Excerpted text:
* * * * *

My heart pounding so hard in my chest I felt like I could have had a heart attack any minute. The sensation of the universe inside my chest beating a drum saying speak up, share your journey, be your authentic self. My small Human Resources “Jo” self so worried what others would think, judging me for sharing my personal grief at work of losing a child.
The battle of my nervous system and my true Inner guidance system in full swing as it came closer and closer to my turn to speak in the circle. My armoured up “boxed in”little self was saying “only share professional Human Resources advise and resources, you are work”!
Be authentic, show your vulnerability, you can be imperfect at work, express your whole self…..Blah, blah, blah.
Do you keep hearing this from the positive psychology gurus & shame and vulnerability experts? What the heck does that mean. All sounds pretty convincing on the surface level, whilst your inner world and nervous system is pulling on some pretty heavy brakes and saying ‘no way’.
Often work, no matter what job title you have means competition for promotion, better money, performing, fitting in, judgement and comparison from others, throw a lack of self worth in there and do you think you want to bring your whole-self to work. Have I got you cringing and squirming at this whole-self business.
Up until this life changing moment in my work in human resources, I put a lot of energy into suppressing who I actually was and what was happening in my world. How weird would people think I am if I shared that my gorgeous 16 year old son (Adam) who had passed, was talking to me, moving my hands into heart shape, wiping my tears with my own hands, holding me, talking to me and teaching me so much wisdom.
Can you say you actually bring your whole-self to work? Maybe you compartmentalise your life, the ‘you’ at home is different to the ‘you’ at work. The ‘you’ at home might be different to the ‘you’ with your friends. It is no wonder, how can you bring your whole-self to work when you may not even know who you are. Up until this moment when my heart was pounding out of my chest I had contained the real “Jo” at work, stuffed down in a safe box, only there for a few trusted people to see.

* * * * *

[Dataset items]
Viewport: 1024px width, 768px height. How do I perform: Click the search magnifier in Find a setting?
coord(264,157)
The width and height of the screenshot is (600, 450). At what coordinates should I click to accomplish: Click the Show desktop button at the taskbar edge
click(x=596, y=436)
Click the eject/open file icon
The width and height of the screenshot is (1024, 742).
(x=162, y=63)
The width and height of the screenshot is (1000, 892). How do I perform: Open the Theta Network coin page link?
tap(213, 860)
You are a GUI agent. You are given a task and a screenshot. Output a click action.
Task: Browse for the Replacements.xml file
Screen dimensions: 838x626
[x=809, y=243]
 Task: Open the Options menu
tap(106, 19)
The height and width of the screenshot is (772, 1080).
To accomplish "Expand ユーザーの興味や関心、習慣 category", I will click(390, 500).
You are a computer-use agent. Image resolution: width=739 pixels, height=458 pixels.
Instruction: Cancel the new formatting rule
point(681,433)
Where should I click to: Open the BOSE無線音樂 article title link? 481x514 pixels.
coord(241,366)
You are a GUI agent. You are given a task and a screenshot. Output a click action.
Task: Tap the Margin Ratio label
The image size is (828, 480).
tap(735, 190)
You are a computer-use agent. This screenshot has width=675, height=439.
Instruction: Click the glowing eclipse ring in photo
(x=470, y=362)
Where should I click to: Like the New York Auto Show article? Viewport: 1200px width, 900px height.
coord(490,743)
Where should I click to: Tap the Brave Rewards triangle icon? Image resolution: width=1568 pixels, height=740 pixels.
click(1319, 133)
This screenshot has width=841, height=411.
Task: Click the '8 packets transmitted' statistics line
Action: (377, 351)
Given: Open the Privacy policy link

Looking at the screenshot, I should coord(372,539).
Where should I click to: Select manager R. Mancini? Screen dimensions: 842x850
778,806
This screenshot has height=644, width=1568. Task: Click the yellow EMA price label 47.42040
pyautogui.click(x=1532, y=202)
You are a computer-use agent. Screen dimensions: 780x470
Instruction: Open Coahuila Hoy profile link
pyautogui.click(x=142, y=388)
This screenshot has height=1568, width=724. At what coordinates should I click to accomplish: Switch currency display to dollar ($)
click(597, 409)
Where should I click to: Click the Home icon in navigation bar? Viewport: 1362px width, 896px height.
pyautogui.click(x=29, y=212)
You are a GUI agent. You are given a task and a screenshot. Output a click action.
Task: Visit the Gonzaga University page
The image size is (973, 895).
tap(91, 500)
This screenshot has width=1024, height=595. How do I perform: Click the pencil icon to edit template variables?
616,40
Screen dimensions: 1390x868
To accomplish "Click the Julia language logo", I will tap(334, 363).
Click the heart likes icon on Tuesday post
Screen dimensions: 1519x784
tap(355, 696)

* * * * *

Problem set:
#1 How old was Adam when he passed, according to the essay about bringing your whole self to work?
#2 Extend the essay about bringing your whole self to work, picking up after its final sentence.

Results by task:
#1 He was 16 years old.

#2
Wow, on this particular day the universe had other plans for my journey and wisdom, sitting in the circle I found myself speaking and sharing with a very open & vulnerable heart about how the medical system had done everything they could within their expertise & training to help our beautiful Adam.
All the advise and resources from a Human Resources perspective disappeared in this moment and my authentic self showed up with an empowerment I had never known. I held my emotions enough to express my truth and then with overwhelming relief the tears flowed.
I did not share to this group that Adam told me after he passed that both the GP who saw him in the morning and the medical staff who saw him in the hospital did all they could for him with what they knew. Adam had been showing me parts of my whole-self I could not see and now my purpose was to share.
My journey to who I actually am, has shown me that in order to bring your whole-self to work and to life in general, you need to first know who you are, your competent inner self, with unlimited potentials and an unseen wise part of you that is much more powerful and creative than your brain, nervous system and the limiting thoughts keeping you constrained and small.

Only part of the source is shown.